WORK TO COMPLETE =
Using the records below, filter for lines that contain the string "computer" and copy them out.

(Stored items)
= = = = = = =
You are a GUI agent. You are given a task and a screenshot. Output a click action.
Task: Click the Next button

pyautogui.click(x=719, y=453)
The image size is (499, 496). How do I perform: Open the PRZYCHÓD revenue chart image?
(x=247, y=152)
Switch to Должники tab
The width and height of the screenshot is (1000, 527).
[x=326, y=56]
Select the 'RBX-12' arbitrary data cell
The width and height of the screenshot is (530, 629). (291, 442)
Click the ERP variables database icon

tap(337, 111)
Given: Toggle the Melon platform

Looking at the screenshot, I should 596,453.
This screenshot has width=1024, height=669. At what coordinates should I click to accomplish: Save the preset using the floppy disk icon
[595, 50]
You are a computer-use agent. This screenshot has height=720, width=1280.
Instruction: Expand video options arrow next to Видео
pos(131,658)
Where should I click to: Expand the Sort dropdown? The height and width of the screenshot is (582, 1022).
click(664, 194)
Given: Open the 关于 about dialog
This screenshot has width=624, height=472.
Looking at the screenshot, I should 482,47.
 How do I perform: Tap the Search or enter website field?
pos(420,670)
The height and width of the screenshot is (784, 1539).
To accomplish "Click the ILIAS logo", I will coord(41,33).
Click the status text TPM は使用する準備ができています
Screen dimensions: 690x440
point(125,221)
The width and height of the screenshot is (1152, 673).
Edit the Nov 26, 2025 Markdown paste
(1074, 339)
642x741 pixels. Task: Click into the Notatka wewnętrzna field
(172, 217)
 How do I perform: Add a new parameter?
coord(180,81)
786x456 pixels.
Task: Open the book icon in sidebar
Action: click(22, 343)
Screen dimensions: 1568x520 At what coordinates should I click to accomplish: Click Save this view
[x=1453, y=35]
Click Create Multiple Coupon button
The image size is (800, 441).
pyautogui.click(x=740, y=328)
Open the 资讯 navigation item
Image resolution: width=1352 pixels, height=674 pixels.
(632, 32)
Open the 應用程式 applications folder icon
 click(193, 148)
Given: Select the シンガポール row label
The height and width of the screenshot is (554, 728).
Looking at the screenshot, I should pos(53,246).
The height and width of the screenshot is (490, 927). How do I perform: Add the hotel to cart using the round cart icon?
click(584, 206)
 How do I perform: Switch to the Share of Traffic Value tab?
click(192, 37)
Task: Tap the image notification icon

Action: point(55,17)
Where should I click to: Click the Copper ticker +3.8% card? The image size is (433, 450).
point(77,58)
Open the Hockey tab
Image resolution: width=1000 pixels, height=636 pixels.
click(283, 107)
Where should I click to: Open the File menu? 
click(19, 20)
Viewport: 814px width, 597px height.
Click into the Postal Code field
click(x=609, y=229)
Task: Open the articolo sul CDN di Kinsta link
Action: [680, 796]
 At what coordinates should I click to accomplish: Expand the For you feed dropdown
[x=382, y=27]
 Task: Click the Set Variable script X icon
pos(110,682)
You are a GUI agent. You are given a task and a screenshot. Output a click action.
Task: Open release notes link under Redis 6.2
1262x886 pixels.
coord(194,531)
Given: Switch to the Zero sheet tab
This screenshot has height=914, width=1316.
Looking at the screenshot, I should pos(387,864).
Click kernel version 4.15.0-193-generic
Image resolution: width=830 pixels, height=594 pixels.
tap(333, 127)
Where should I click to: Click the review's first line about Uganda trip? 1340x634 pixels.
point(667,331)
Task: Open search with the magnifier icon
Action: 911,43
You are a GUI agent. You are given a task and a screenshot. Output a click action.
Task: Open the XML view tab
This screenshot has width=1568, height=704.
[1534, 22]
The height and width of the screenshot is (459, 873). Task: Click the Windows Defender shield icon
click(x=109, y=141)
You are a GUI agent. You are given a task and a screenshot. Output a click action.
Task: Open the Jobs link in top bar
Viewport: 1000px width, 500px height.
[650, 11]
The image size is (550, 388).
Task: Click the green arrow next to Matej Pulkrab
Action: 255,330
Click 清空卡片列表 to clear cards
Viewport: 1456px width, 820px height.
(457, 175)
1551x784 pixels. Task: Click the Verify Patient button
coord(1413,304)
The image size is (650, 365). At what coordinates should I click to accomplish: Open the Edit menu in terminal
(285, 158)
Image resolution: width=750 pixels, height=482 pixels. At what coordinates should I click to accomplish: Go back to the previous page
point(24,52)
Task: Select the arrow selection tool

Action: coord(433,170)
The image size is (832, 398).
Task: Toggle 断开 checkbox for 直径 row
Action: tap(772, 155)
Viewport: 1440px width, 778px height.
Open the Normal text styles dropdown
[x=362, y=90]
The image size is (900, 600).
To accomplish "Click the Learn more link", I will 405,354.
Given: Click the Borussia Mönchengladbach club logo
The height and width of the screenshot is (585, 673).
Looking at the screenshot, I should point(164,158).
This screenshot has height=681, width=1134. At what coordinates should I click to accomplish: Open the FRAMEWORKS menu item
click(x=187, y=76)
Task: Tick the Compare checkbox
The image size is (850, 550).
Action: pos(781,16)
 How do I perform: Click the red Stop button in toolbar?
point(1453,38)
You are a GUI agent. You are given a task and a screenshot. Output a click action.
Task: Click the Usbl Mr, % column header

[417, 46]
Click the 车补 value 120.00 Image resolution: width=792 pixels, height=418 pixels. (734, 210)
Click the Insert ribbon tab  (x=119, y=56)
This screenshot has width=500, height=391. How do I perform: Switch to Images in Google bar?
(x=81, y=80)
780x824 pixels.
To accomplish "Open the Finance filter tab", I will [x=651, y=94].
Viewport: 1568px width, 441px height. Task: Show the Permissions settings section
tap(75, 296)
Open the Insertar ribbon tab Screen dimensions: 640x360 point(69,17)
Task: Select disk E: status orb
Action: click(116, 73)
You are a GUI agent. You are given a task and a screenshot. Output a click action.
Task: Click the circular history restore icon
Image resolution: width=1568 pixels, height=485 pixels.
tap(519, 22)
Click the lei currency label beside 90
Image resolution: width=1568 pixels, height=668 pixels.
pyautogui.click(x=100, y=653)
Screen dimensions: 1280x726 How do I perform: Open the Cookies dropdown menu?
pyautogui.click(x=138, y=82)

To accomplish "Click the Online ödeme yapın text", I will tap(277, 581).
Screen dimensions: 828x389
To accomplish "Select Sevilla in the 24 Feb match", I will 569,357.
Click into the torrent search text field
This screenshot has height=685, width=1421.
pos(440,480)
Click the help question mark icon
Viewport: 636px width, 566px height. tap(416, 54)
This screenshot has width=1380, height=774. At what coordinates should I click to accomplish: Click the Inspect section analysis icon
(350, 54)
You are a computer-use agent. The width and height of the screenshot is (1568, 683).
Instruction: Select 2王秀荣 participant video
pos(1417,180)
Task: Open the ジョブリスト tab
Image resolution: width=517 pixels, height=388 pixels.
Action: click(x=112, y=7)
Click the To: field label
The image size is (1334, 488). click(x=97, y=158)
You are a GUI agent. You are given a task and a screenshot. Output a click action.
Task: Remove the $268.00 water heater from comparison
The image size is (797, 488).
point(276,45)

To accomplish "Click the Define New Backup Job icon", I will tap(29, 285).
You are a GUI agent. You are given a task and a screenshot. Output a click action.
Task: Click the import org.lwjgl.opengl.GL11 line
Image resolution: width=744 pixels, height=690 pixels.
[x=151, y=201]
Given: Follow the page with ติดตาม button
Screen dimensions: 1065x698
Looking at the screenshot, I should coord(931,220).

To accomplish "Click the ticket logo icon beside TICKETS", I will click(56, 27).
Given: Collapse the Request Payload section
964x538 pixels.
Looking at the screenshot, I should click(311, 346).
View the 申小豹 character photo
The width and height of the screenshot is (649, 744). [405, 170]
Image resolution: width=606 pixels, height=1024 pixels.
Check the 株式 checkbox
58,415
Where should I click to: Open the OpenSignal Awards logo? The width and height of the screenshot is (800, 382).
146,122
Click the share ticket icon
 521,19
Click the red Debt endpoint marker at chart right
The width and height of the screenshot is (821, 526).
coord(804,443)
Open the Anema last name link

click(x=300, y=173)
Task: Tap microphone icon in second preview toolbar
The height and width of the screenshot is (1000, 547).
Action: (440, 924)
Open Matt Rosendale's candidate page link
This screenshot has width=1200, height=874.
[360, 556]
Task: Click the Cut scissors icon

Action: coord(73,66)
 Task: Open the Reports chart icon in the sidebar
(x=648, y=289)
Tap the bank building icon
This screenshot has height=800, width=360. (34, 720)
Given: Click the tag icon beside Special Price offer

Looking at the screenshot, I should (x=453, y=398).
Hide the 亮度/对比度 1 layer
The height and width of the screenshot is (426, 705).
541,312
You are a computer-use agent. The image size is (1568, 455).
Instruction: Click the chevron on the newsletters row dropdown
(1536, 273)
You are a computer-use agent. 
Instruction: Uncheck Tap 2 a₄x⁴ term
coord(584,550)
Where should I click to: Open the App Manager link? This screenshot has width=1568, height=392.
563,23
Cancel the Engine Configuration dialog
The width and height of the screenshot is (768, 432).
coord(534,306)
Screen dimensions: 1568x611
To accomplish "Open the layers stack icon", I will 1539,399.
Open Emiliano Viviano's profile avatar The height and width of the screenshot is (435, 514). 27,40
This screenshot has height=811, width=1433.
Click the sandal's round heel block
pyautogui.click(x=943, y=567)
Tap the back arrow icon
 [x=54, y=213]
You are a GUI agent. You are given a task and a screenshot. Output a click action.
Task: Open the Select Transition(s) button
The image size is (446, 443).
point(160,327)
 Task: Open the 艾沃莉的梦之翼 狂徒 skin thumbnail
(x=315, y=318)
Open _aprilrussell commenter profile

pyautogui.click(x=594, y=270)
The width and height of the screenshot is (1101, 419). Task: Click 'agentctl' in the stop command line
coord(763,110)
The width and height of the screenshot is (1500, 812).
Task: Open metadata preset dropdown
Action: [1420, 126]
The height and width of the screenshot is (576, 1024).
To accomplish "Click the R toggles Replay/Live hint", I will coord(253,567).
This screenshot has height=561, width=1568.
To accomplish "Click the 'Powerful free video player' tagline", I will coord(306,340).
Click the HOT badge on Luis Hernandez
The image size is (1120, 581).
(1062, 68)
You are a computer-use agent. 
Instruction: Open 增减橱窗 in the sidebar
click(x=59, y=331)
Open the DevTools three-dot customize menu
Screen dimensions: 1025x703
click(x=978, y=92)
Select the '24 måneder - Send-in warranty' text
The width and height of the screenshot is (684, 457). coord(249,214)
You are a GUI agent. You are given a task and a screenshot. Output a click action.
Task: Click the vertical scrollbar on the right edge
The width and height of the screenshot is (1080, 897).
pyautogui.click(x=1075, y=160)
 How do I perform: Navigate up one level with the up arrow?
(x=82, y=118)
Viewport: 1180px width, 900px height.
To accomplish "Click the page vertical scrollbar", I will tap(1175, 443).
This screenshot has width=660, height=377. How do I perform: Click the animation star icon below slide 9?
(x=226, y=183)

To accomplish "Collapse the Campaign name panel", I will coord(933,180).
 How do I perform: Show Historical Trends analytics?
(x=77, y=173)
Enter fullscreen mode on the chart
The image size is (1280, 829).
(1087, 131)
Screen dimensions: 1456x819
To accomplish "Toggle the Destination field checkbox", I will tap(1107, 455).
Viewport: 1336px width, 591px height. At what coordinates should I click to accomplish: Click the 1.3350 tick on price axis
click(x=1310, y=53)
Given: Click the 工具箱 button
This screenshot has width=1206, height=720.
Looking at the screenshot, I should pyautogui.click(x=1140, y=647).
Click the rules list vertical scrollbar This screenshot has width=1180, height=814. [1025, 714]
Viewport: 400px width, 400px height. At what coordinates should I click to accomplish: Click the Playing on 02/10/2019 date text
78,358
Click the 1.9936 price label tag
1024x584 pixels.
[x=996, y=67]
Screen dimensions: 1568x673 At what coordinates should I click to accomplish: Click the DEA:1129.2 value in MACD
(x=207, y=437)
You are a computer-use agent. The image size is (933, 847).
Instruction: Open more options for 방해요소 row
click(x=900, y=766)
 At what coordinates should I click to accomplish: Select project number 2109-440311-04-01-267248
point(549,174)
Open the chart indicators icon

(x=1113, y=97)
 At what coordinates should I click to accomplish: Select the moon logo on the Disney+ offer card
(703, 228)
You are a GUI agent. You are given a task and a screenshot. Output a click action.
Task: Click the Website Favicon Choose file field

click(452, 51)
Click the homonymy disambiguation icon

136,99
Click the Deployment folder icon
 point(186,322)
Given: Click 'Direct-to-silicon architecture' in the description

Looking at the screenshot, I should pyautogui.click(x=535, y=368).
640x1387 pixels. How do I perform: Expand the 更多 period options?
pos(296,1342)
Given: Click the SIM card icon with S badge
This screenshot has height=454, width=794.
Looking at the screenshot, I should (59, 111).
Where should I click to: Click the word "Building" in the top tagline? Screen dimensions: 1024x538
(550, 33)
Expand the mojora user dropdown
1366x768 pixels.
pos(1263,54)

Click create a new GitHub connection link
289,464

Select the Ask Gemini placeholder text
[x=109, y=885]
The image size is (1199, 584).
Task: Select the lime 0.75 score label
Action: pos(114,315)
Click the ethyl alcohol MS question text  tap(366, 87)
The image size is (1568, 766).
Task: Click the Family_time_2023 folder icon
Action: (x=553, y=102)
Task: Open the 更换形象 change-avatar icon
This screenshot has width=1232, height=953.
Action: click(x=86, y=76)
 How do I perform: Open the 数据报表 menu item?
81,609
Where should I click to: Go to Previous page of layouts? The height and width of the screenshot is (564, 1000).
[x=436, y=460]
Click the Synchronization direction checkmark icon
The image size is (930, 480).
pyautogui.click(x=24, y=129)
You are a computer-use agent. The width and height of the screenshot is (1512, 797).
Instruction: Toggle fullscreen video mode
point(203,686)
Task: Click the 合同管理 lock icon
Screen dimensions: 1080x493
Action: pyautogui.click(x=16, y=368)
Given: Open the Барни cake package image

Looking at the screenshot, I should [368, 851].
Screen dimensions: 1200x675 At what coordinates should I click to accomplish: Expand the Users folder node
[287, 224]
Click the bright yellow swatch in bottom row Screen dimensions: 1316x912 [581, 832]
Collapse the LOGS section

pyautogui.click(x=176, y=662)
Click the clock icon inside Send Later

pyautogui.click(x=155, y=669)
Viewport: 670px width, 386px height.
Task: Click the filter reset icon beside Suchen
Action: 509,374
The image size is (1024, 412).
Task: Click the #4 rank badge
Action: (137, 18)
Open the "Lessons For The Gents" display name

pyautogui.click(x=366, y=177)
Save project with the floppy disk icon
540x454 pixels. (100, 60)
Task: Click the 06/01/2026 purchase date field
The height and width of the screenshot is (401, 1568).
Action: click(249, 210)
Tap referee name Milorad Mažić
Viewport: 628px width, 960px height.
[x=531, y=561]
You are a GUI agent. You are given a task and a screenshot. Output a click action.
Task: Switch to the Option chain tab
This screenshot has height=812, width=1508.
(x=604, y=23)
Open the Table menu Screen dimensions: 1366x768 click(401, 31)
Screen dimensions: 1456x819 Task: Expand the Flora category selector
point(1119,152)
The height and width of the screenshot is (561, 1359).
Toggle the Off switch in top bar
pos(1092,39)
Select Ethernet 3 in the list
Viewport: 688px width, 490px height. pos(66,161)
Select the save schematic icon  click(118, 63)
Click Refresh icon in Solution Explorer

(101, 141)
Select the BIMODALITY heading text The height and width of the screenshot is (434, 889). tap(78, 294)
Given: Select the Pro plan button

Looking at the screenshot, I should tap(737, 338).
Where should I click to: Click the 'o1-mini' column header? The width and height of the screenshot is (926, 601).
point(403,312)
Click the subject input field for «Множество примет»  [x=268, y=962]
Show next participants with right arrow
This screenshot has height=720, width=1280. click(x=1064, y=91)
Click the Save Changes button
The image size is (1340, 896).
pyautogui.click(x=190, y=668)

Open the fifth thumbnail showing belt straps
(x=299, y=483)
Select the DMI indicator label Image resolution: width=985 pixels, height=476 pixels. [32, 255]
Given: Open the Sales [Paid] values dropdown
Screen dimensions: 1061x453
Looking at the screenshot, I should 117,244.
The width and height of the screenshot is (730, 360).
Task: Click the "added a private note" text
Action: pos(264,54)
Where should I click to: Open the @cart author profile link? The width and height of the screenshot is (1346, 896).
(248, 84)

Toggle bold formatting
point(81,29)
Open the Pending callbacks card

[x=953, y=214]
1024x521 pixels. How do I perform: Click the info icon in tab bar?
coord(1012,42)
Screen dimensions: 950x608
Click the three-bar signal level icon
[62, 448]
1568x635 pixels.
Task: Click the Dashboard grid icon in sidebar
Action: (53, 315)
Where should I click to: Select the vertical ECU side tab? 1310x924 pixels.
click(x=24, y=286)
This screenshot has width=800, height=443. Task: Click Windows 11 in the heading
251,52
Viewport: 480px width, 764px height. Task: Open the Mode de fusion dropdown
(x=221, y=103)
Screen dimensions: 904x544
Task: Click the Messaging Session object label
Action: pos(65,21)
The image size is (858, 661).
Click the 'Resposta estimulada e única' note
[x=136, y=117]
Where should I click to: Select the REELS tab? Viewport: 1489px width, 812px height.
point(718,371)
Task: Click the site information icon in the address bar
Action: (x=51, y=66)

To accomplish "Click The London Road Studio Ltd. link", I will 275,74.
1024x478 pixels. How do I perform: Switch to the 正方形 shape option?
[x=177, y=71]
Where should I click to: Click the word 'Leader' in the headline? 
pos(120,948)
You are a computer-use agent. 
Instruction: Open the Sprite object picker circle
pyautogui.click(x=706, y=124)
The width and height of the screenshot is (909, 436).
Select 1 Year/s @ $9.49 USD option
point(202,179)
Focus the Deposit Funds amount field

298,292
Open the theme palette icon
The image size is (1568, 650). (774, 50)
= = = = = = =
RESULT OF THE EXERCISE =
You are a computer-use agent. This screenshot has height=720, width=1280.
You are a computer-use agent. The width and height of the screenshot is (1568, 683).
You are a computer-use agent. The image size is (1568, 455).
You are a computer-use agent. 
You are a computer-use agent. 
You are a computer-use agent. The image size is (933, 847).
You are a computer-use agent. The width and height of the screenshot is (1512, 797).
You are a computer-use agent. 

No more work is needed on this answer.